Berbeda dengan yang diutarakan Ratna Dewi, mahasiswa Fakultas Kedokteran jurusan Ilmu Keperawatan yang diterima melalui jalur SENYUM ini mengatakan baginya besar kecilnya sumbangan tidak jadi masalah. “Yang penting sudah diterima di Unlam, soalnya pas SNMPTN kemarin nggak lulus,” jawabnya. Begitu pula dengan Muhammad Bagus Darmawan, mahasiswa asal SMAN 2 Banjarbaru yang diterima di Fakultas Hukum Unlam.
Dunia pendidikan Indonesia tentunya tidak lepas dari berbagai macam sumbangan bagi peningkatan masing-masing institusi pendidikan, walaupun notabenenya gratis. Namun kiranya kata ‘sumbangan’ sangatlah tidak cocok untuk mendapatkan dana tambahan peningkatan tersebut dengan batasan minimum tersebut karena kita tahu secara harfiah sumbangan sifatnya sukarela, tidak ada batasan.

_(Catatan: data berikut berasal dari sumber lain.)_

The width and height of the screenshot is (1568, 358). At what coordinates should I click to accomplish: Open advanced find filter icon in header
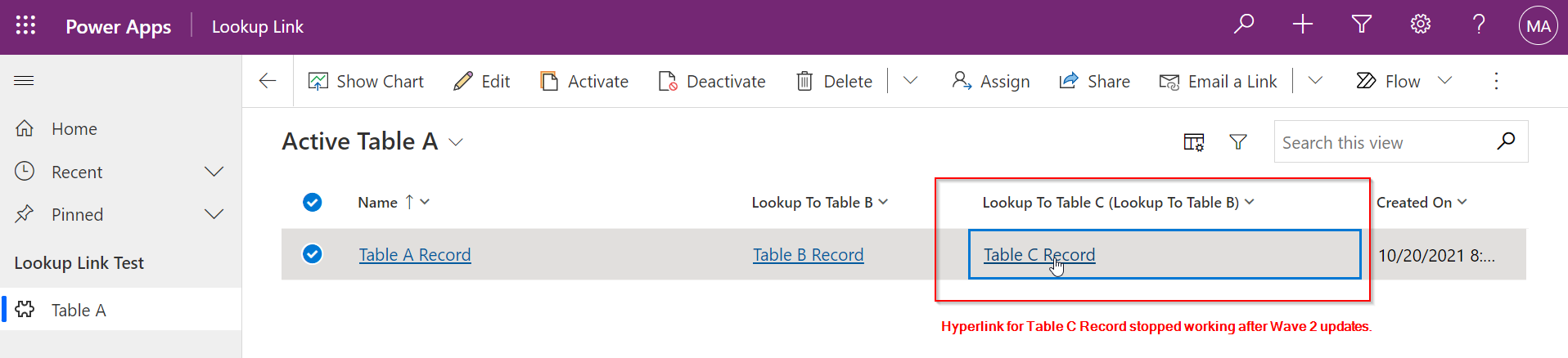1361,25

Ini merupakan panggilan bagi mahasiswa-mahasiswa pemikir untuk peduli dengan hal-hal yang terabaikan ini apalagi yang berbau politik uang. Ironi jika Unlam mengeliminasi calon mahasiswa berpotensi untuk kemajuan Unlam hanya karena besar kecilnya sumbangan untuk Unlam sendiri.